Exercise prompt: Reproduce each of the following rows verbatim, without altering any character.

Entries shown:
## START

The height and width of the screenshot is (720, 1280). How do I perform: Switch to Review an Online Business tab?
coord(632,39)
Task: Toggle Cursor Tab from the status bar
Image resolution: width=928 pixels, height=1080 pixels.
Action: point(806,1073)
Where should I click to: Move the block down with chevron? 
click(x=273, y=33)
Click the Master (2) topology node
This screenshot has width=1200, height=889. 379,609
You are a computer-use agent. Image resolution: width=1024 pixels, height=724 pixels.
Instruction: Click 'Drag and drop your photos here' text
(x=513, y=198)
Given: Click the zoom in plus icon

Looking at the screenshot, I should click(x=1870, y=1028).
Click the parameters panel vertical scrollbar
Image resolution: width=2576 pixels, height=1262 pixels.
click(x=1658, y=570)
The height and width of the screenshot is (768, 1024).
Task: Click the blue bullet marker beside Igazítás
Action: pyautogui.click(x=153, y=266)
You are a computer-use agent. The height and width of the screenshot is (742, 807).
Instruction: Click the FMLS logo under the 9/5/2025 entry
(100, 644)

## END

Correct response:
The height and width of the screenshot is (720, 1280). How do I perform: Switch to Review an Online Business tab?
coord(632,39)
Task: Toggle Cursor Tab from the status bar
Image resolution: width=928 pixels, height=1080 pixels.
Action: point(806,1073)
Where should I click to: Move the block down with chevron? 
click(x=273, y=33)
Click the Master (2) topology node
This screenshot has width=1200, height=889. 379,609
You are a computer-use agent. Image resolution: width=1024 pixels, height=724 pixels.
Instruction: Click 'Drag and drop your photos here' text
(x=513, y=198)
Given: Click the zoom in plus icon

Looking at the screenshot, I should click(x=1870, y=1028).
Click the parameters panel vertical scrollbar
Image resolution: width=2576 pixels, height=1262 pixels.
click(x=1658, y=570)
The height and width of the screenshot is (768, 1024).
Task: Click the blue bullet marker beside Igazítás
Action: pyautogui.click(x=153, y=266)
You are a computer-use agent. The height and width of the screenshot is (742, 807).
Instruction: Click the FMLS logo under the 9/5/2025 entry
(100, 644)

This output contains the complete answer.